成田空港国内線、LCC利用伸びる 第3ターミナル開業効果で

 千葉県内の自治体や企業など約150団体からなる成田空港活用協議会は、成田空港国内線の利用状況に関する調査結果をまとめた。格安航空会社(LCC)の利用者の比率が平成25年度の前回調査と比べて21・2ポイント増の36・2%、羽田空港(東京都)でなく成田空港を選択した理由で、LCCの利用をあげた人は同9・2ポイント増の24・5%とLCCの利用増が顕著となる結果となった。

 LCC利用者のシェアは、国内大手の日本航空(JAL)の30・4%や全日本空輸(ANA)の29・1%を上回った。成田空港では27年4月にLCC専用の第3ターミナルを開業しており、その効果があったとみられる。

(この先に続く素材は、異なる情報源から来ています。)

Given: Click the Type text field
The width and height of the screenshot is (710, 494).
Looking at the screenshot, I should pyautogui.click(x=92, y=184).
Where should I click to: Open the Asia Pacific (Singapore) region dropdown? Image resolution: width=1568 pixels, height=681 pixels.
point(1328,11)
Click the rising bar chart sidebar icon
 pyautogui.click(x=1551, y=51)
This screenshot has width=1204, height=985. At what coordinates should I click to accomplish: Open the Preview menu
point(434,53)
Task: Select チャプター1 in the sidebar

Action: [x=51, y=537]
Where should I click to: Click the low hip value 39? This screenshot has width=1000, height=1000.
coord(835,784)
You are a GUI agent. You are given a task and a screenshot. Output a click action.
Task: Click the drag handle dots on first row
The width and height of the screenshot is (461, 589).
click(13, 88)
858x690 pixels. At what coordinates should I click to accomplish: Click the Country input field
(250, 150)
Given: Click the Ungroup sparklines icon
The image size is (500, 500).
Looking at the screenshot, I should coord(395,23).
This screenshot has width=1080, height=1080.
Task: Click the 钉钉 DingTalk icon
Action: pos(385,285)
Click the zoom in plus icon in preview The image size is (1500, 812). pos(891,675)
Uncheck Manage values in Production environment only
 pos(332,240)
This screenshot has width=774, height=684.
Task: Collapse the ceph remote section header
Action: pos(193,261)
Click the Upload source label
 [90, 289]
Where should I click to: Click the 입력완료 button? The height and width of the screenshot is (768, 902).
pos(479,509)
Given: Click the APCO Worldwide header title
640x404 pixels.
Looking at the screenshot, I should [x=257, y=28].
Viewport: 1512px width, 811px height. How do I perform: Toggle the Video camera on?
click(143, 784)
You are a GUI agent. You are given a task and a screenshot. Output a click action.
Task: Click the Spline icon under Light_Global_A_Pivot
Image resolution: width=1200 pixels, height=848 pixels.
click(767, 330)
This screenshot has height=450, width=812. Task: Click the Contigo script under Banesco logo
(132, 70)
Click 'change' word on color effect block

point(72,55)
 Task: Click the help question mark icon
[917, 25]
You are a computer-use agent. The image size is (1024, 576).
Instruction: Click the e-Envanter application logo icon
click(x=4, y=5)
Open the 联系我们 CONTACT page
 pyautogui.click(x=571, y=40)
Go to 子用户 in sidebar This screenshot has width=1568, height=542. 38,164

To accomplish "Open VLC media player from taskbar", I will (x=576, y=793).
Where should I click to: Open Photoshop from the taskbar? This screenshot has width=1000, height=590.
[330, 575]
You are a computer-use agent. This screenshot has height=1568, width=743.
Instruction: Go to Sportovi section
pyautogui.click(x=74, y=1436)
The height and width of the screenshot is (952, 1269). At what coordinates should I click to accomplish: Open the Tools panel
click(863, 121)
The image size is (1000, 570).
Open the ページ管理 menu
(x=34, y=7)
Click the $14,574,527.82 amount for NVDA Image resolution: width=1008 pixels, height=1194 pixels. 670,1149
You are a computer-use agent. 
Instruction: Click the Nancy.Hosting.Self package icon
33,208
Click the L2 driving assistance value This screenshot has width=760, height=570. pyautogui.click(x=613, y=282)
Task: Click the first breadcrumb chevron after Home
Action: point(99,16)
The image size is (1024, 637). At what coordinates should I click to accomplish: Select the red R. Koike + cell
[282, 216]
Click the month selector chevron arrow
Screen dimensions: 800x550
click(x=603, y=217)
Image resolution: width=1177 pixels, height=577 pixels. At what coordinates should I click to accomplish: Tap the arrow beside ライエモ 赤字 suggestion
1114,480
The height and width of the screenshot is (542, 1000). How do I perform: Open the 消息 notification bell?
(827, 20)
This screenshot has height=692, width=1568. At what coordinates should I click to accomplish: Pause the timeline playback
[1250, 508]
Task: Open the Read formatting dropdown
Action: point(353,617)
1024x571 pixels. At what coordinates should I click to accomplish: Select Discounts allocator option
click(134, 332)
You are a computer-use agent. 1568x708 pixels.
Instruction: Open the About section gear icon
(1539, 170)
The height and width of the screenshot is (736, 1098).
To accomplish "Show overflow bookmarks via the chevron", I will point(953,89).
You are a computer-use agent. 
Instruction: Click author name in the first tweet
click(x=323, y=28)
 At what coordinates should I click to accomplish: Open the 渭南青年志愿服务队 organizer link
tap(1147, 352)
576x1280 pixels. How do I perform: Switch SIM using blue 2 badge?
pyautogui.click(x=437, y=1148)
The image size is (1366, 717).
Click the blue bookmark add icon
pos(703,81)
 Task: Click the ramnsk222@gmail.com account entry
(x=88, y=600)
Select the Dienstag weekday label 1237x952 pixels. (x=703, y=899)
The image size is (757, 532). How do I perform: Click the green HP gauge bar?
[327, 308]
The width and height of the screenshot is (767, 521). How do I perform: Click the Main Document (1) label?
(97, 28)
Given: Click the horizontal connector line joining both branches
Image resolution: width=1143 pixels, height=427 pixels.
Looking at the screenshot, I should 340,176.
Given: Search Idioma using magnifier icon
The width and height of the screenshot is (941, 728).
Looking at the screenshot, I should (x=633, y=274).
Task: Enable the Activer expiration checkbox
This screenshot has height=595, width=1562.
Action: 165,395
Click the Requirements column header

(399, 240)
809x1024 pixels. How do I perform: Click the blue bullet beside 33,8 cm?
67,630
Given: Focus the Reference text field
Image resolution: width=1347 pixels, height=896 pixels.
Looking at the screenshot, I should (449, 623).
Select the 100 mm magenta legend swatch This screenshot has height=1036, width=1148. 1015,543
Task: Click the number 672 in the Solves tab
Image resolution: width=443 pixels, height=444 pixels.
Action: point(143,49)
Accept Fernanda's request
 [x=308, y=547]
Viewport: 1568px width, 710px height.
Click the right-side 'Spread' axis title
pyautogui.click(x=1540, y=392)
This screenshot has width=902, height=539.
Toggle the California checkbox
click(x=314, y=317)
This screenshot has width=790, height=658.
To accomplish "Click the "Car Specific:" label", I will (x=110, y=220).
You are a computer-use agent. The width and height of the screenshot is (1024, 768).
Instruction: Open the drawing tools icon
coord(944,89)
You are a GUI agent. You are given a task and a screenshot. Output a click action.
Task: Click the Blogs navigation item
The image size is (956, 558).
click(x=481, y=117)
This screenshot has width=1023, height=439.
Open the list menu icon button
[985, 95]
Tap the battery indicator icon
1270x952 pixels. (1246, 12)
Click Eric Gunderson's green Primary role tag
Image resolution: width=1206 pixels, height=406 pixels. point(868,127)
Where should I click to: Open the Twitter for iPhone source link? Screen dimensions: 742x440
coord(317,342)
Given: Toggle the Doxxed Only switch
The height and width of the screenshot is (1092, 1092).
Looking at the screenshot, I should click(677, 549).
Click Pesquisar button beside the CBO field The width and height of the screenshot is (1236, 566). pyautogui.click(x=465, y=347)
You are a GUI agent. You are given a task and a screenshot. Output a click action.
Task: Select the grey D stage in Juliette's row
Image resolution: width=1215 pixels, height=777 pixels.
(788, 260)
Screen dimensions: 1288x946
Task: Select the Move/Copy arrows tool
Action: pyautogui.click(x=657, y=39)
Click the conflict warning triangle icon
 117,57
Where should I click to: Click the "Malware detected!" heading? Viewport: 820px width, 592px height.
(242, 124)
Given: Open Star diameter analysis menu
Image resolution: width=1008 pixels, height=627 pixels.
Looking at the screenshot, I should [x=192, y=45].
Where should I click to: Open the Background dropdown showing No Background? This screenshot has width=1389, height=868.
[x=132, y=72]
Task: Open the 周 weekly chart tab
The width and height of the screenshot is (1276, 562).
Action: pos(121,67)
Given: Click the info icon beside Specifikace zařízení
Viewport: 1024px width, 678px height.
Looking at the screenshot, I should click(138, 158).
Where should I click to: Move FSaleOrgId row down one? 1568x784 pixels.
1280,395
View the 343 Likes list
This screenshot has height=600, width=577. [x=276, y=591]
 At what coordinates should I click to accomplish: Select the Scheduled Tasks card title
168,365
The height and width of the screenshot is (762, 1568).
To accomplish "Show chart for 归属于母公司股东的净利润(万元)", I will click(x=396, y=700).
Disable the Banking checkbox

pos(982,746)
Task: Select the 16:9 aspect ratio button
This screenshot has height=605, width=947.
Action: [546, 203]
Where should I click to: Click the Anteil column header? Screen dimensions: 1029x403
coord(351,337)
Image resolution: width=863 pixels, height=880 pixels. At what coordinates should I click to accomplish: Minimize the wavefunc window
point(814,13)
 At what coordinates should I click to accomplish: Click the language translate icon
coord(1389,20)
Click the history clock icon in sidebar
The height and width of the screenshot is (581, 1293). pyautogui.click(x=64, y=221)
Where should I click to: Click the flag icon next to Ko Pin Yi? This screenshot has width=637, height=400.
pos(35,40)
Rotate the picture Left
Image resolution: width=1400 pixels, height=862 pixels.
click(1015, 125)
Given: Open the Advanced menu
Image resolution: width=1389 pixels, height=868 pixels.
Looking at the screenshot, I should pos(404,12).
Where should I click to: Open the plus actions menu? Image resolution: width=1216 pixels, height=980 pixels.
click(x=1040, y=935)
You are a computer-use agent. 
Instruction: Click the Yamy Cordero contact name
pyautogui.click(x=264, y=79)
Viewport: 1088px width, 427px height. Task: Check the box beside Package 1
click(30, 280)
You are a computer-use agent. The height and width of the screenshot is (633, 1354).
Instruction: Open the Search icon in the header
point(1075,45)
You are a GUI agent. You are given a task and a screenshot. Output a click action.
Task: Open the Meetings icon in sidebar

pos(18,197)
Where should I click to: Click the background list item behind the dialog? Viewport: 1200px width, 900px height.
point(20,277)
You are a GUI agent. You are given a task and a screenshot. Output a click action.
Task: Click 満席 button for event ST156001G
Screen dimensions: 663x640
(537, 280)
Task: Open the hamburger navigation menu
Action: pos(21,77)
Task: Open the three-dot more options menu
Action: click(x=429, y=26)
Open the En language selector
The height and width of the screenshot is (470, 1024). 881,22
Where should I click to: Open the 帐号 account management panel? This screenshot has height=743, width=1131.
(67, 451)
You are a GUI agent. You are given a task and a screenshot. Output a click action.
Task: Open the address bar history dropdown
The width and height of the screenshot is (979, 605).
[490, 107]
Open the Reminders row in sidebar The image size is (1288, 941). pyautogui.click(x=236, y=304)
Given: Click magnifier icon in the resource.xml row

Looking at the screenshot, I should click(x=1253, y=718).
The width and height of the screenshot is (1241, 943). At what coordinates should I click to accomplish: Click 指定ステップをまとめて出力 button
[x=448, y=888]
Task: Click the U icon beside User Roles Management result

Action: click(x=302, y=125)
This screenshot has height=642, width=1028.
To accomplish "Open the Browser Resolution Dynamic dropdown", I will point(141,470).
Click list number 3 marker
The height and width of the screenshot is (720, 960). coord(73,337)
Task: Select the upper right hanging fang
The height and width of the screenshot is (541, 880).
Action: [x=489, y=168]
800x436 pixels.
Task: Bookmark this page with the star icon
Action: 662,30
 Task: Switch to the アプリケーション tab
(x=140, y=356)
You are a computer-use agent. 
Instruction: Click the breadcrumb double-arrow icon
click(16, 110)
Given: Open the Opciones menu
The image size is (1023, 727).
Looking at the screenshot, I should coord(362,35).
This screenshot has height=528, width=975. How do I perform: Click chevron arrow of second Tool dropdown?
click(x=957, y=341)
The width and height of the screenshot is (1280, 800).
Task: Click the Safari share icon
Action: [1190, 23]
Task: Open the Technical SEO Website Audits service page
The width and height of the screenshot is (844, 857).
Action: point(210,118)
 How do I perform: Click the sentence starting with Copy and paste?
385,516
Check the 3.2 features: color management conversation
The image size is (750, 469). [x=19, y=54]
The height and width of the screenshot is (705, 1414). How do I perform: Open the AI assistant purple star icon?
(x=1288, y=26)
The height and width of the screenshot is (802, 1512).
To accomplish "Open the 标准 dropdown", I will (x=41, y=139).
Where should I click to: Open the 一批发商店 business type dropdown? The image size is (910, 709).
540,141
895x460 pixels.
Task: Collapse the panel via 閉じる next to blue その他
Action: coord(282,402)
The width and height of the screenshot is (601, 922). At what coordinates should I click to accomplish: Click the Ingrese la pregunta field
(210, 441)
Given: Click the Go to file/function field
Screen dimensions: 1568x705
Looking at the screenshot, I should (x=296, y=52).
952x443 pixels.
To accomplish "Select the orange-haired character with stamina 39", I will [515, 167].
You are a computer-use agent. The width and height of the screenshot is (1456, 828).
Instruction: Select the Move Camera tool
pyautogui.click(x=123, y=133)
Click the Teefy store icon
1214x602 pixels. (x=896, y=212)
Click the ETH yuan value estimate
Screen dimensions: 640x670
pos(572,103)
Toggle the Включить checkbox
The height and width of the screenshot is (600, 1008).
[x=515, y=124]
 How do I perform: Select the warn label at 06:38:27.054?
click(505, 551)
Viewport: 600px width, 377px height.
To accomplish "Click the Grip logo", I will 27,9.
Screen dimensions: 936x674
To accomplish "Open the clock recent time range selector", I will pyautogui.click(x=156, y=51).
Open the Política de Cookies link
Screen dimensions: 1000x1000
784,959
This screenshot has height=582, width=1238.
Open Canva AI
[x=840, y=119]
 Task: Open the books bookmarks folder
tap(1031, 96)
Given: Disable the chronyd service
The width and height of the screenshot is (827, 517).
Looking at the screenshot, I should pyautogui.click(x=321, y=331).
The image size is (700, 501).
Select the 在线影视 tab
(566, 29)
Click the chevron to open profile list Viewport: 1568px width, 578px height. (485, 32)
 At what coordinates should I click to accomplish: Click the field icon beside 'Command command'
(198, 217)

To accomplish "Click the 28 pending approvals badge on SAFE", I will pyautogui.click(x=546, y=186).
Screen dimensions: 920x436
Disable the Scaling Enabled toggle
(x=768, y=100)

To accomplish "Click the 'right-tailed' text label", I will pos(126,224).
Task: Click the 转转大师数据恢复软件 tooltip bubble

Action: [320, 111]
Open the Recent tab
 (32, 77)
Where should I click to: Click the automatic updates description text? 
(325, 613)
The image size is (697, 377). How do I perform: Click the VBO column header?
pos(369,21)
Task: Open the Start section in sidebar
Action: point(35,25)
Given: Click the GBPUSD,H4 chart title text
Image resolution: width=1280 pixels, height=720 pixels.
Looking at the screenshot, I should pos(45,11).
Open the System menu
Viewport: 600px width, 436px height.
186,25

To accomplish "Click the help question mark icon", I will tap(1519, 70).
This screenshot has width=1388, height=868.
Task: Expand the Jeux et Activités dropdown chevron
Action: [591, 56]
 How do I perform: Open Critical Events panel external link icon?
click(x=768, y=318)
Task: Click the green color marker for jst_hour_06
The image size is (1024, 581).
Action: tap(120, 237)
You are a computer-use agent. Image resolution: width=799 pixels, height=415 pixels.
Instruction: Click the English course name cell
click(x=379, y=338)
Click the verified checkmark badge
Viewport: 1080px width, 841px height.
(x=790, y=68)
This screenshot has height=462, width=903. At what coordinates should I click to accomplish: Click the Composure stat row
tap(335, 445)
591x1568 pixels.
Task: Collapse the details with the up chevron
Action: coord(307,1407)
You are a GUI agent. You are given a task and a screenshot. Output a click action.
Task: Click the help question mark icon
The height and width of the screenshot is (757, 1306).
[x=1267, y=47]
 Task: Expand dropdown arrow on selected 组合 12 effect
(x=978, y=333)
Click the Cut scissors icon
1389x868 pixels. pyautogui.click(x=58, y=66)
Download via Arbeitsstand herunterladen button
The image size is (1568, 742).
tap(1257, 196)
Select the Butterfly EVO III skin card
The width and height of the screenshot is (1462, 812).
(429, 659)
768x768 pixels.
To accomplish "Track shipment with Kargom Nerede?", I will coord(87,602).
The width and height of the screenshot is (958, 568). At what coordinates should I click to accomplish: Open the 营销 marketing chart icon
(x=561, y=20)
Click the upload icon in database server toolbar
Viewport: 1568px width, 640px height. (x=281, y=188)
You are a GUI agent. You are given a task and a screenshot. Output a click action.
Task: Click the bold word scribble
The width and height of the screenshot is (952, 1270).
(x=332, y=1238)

 ただ、LCCの利用者急増に伴う出発時の混雑などの課題も顕在化しており、成田国際空港会社(NAA)はターミナルの拡張なども検討している。

 同協議会は「次の5年間の活動に結果をいかし、県経済の活性化につなげたい」としている。

 調査は同協議会から委託されたちばぎん総合研究所(千葉市)が昨年8月に実施。インターネットを利用し、全国の15歳以上の男女6100人に質問し、回答を得ていた。